# Natural Balance Allergy Formulas



## 08chrissy08 (Sep 19, 2008)

Pixie has been showing signs of food allergies so I'm looking for a new food to switch her over to see if it makes a difference. I know Natural Balance has a great reputation and a lot of you swear by it, and I know they have allergy formulas. I have a couple of questions for anyone that has their fluff on them. First, which do you use? I was thinking about the venison since I already know Pixie is not crazy about fish. Is the kibble size reasonable for these guys? Pixie has a hard time with bigger kibble, but I didn't see a small breed size for that formula. And of course, most importantly, did you see improvements with the allergies on it? Any problems come up that I should be aware of?

Thanks!


----------



## mysugarbears (Aug 13, 2007)

I feed mine the NB Sweet Potato and Fish and sometimes the Sweet Potato and Venison. It has helped tremendously in dealing with Chloe's allergies. She was allergic to chicken so i switched her to NB Potato and Duck and she still chewed on her feet to the point that they were very pink and awful looking, her vet wanted to put her on steroids and i decided to rule out food allergies first before putting her on a steroid.

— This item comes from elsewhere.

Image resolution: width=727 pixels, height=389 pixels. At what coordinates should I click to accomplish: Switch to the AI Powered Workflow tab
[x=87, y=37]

Well since changing her food to the Sweet Potato and Fish she has stopped chewing her feet (they are finally white again) and she doesn't get anymore tear stains, she's allergic to all poultry. Noone has a hard time eating the kibble because of the size including Noelle who has the tiniest little features and a tiny mouth. Good Luck and let use know how she does.


----------



## godiva goddess (Nov 19, 2007)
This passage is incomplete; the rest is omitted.